`datasets.doc_dataset`#

Module Contents#

Classes#

DocumentDataset

A collection of documents and document metadata. Internally it may be distributed across multiple nodes, and may be on GPUs.

API#

class datasets.doc_dataset.DocumentDataset(dataset_df: dask.dataframe.DataFrame)#

A collection of documents and document metadata. Internally it may be distributed across multiple nodes, and may be on GPUs.

Initialization

classmethod from_pandas( data: pandas.DataFrame, npartitions: int | None = 1, chunksize: int | None = None, sort: bool | None = True, name: str | None = None, ) → datasets.doc_dataset.DocumentDataset#

Creates a document dataset from a pandas data frame. For more information on the arguments see Dask’s from_pandas documentation https://docs.dask.org/en/stable/generated/dask.dataframe.from_pandas.html

Args: data: A pandas dataframe Returns: A document dataset with a pandas backend (on the CPU).

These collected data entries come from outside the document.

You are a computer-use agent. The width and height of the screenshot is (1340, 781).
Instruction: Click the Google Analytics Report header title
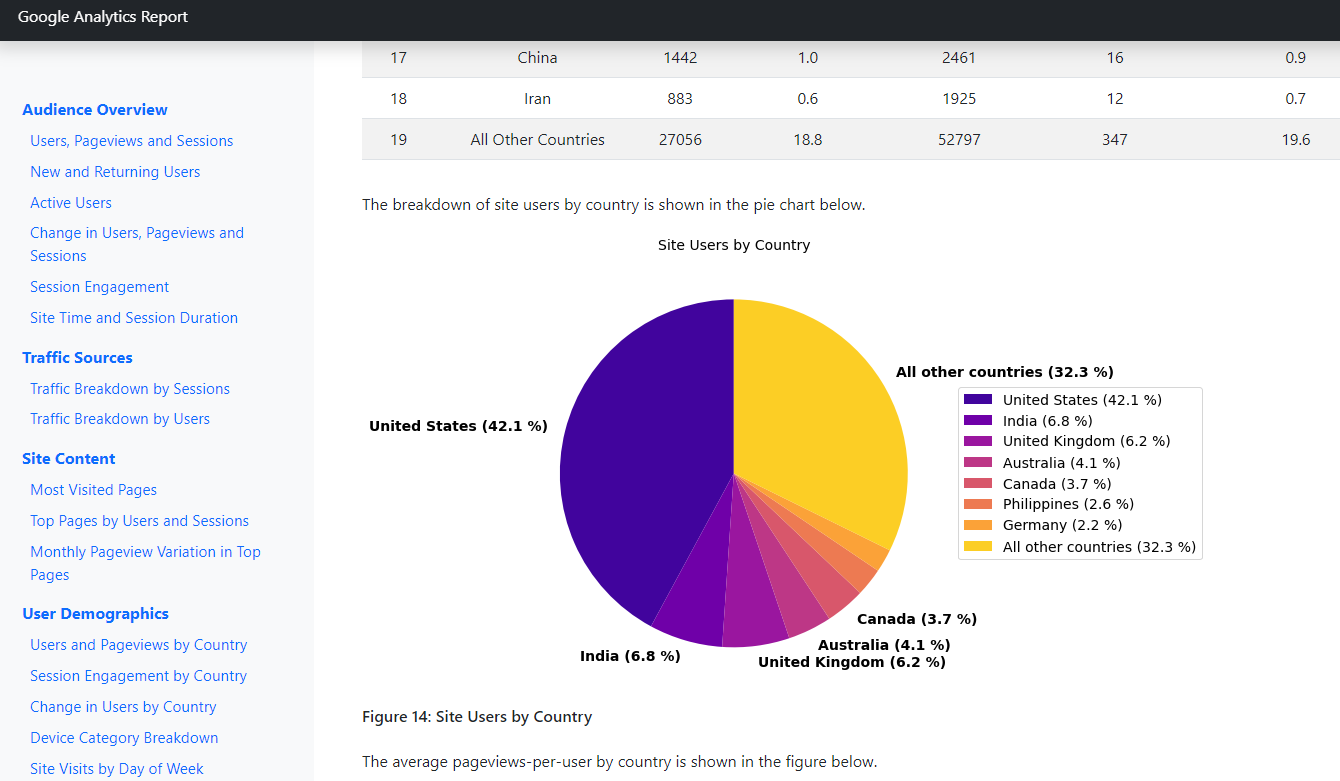(103, 17)
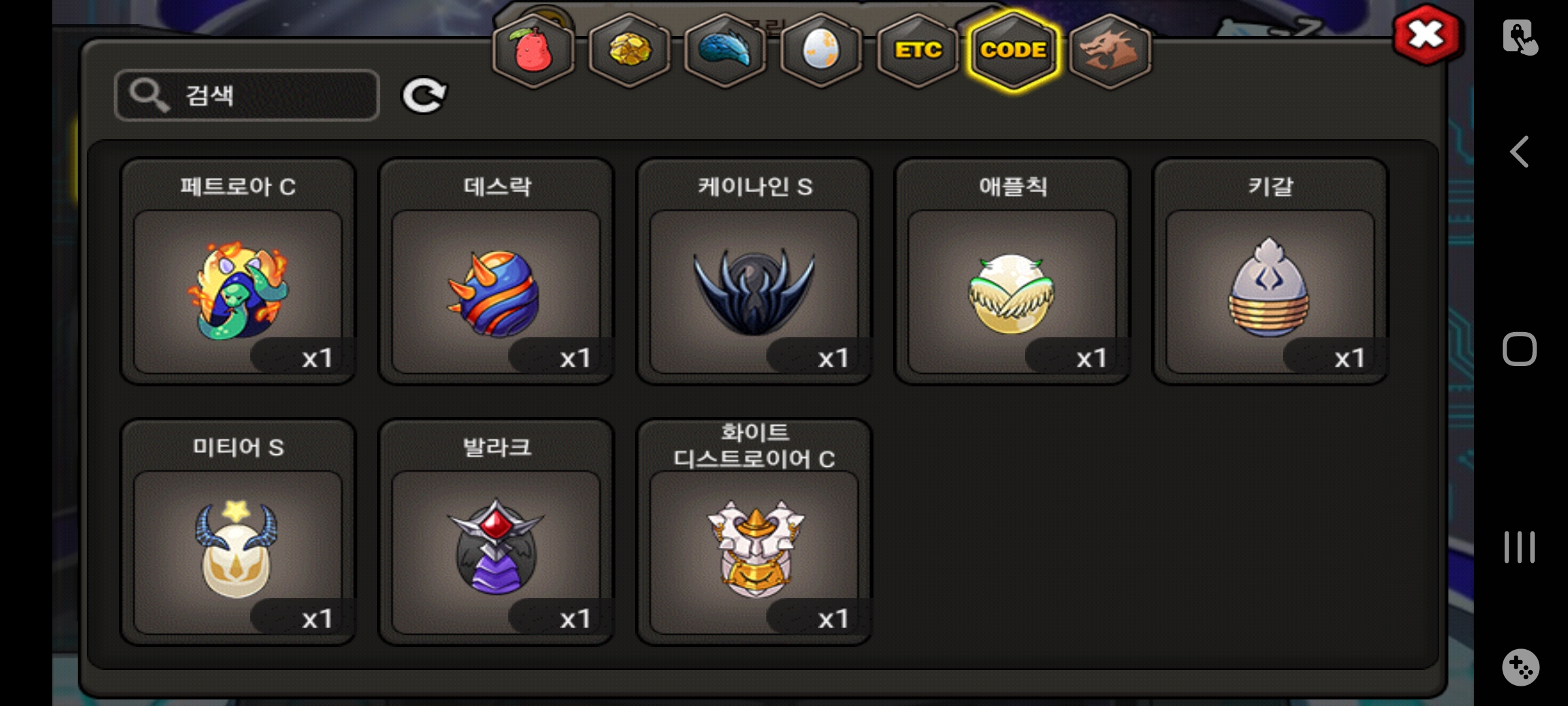The width and height of the screenshot is (1568, 706).
Task: Select the 발라크 egg with red gem
Action: [x=497, y=532]
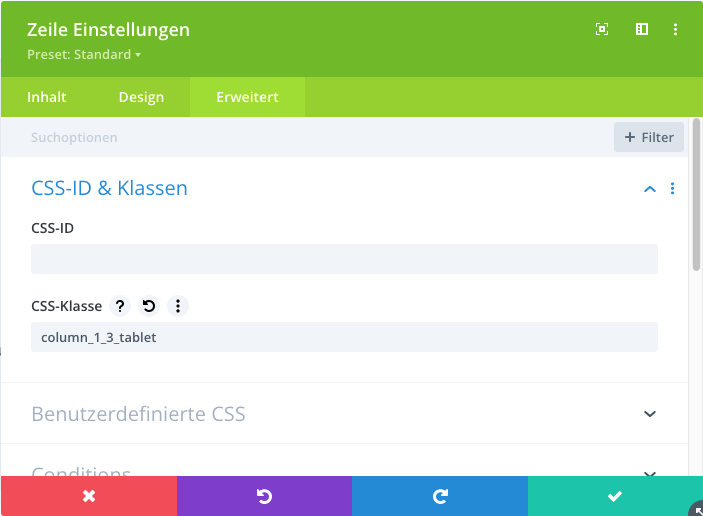Discard changes with the red X button
Image resolution: width=703 pixels, height=516 pixels.
pyautogui.click(x=89, y=496)
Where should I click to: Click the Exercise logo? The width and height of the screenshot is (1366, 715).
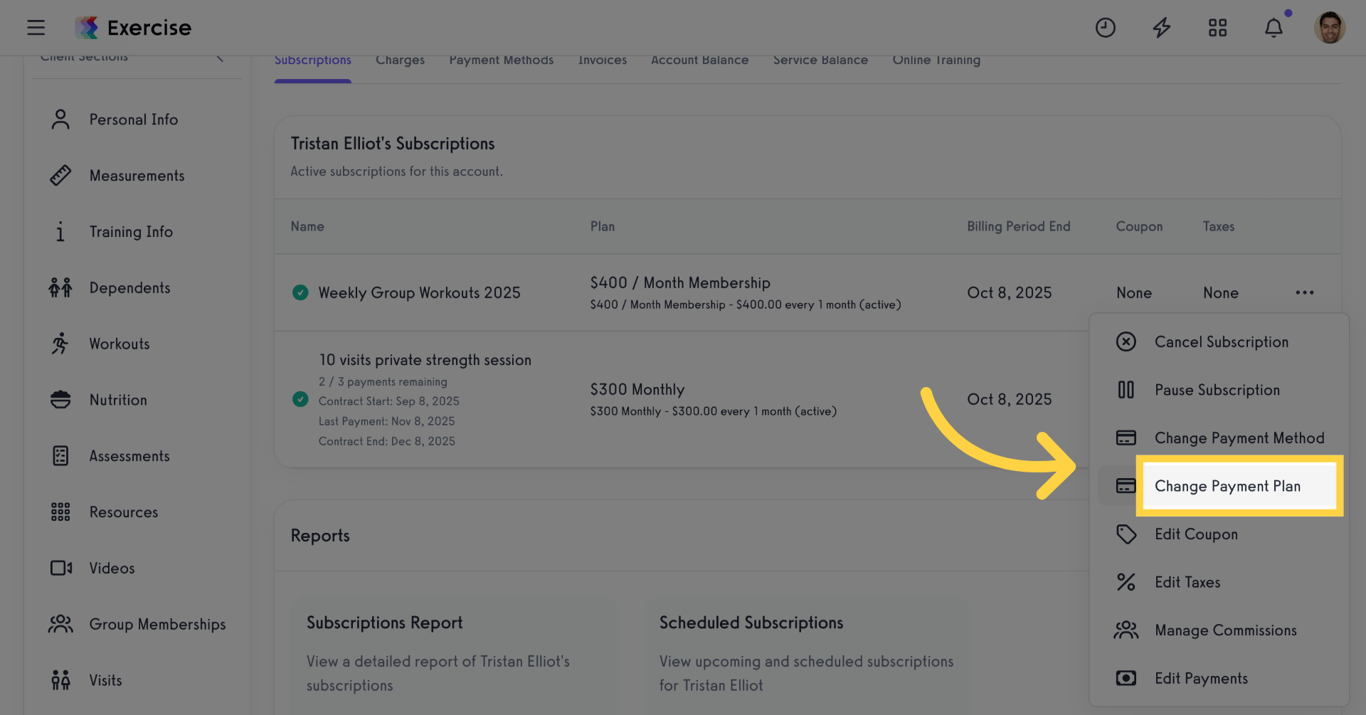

head(n: int = 5) → datasets.doc_dataset.cudf | pandas.DataFrame#

persist() → datasets.doc_dataset.DocumentDataset#

classmethod read_custom(

input_files: str | list[str],

file_type: str,

read_func_single_partition: collections.abc.Callable[[list[str], str, bool, str | dict, dict], datasets.doc_dataset.cudf | pandas.DataFrame],

files_per_partition: int | None = None,

backend: Literal[pandas, datasets.doc_dataset.cudf] | None = None,

add_filename: bool | str = False,

columns: list[str] | None = None,

input_meta: str | dict | None = None,

**kwargs,

) → datasets.doc_dataset.DocumentDataset#

Read custom data from a file or directory based on a custom read function.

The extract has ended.